▶ _INPUT DATA_
********************
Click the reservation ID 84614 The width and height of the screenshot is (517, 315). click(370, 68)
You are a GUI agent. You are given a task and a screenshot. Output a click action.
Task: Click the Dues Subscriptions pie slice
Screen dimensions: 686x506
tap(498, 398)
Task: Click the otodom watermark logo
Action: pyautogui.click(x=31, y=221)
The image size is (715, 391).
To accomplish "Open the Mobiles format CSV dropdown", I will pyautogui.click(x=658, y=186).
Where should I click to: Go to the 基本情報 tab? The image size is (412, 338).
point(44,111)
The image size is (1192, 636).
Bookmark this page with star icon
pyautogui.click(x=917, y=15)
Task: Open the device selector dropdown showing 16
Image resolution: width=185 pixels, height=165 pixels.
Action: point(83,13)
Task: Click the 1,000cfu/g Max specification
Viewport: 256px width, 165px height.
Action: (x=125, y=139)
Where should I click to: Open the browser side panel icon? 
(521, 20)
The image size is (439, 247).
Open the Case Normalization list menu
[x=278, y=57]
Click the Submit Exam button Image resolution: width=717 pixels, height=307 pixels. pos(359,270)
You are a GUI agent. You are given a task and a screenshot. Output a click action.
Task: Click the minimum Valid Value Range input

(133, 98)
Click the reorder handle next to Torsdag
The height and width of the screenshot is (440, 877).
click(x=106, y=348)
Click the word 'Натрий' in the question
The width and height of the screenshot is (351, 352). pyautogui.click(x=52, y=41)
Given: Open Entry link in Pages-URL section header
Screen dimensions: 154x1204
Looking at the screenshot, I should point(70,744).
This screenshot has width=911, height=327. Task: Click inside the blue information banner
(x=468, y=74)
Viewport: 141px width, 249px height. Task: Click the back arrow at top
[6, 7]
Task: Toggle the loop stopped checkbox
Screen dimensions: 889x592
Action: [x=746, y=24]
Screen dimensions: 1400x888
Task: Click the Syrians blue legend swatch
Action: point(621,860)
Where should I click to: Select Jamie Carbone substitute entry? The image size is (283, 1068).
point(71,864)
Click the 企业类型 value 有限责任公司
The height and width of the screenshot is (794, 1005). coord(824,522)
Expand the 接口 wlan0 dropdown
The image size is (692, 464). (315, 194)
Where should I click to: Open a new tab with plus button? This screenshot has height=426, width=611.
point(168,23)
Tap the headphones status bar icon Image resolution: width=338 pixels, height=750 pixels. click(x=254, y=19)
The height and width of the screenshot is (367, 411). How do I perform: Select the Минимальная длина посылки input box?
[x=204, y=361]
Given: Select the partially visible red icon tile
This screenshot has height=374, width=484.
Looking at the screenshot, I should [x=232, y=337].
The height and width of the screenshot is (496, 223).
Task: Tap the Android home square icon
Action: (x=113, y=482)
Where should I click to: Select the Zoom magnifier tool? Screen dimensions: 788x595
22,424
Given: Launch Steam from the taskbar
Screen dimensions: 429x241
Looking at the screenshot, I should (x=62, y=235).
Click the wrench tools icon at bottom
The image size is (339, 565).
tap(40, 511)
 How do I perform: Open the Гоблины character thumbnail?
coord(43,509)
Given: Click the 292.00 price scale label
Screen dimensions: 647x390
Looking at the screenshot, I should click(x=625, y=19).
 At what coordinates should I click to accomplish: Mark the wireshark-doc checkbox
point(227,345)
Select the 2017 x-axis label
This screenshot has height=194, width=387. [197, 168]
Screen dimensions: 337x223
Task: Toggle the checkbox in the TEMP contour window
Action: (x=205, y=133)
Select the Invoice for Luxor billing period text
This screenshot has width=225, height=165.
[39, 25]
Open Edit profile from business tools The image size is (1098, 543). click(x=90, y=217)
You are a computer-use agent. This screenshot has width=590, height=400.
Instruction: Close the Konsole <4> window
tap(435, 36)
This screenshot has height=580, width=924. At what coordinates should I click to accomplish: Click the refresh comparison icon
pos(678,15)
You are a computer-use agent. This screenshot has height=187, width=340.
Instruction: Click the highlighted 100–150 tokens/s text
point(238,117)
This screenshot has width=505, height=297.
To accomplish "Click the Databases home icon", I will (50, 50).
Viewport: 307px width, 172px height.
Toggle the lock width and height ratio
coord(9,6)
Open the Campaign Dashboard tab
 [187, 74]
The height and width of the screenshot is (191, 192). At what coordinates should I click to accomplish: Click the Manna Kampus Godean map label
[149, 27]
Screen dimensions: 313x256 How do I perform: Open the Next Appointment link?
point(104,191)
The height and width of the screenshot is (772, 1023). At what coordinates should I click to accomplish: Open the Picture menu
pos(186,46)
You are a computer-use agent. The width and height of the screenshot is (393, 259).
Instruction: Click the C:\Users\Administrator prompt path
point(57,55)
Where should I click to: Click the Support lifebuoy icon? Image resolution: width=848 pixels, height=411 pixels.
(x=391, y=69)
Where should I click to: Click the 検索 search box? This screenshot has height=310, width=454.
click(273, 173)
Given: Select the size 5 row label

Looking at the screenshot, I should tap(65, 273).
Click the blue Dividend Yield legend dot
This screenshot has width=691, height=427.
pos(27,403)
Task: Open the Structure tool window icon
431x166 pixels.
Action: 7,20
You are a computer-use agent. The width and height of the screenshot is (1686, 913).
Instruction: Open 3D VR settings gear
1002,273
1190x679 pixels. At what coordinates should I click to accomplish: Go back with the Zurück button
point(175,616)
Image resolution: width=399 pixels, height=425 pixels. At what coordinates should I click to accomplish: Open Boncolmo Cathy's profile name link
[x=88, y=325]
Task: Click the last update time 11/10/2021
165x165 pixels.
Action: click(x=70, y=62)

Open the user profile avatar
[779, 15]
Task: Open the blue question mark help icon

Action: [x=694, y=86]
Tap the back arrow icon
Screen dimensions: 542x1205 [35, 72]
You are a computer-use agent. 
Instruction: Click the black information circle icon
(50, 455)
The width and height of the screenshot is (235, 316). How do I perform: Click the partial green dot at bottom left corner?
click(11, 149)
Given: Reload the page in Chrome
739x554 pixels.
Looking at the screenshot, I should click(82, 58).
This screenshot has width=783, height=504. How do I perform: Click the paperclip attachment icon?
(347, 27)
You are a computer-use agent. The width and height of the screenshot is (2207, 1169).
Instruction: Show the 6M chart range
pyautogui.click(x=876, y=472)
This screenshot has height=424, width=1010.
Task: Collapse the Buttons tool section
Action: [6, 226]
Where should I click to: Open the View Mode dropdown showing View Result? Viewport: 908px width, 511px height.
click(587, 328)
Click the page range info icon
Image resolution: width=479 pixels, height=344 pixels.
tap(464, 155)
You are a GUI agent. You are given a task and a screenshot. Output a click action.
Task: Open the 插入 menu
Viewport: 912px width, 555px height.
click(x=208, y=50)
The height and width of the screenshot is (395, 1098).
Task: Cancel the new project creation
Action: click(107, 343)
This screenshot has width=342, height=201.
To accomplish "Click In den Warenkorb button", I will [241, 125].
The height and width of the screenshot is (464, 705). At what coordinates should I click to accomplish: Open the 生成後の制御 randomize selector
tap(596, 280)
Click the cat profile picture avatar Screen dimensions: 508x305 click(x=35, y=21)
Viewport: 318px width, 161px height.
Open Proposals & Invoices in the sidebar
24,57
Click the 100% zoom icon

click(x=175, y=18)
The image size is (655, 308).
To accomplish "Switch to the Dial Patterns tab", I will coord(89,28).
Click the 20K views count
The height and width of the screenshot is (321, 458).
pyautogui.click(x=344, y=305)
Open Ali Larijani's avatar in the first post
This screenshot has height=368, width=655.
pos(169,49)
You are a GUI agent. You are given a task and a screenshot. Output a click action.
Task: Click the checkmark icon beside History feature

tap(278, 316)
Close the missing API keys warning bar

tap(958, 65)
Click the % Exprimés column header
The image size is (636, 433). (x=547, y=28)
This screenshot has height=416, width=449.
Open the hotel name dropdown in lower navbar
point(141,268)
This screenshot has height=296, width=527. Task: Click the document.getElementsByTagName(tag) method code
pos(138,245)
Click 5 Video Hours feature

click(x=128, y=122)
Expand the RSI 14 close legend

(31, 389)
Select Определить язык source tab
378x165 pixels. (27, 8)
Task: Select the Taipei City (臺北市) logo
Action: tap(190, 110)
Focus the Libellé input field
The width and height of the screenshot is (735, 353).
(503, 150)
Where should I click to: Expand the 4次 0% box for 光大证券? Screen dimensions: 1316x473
********************
▶ _REQUIRED WORK_
Return a copy of each line in the entries that contains "computer".

▶ _WRITTEN RESPONSE_
You are a computer-use agent. This screenshot has width=590, height=400.
You are a computer-use agent. This screenshot has height=187, width=340.
You are a computer-use agent. The width and height of the screenshot is (393, 259).
You are a computer-use agent. The width and height of the screenshot is (1686, 913).
You are a computer-use agent. 
You are a computer-use agent. The width and height of the screenshot is (2207, 1169).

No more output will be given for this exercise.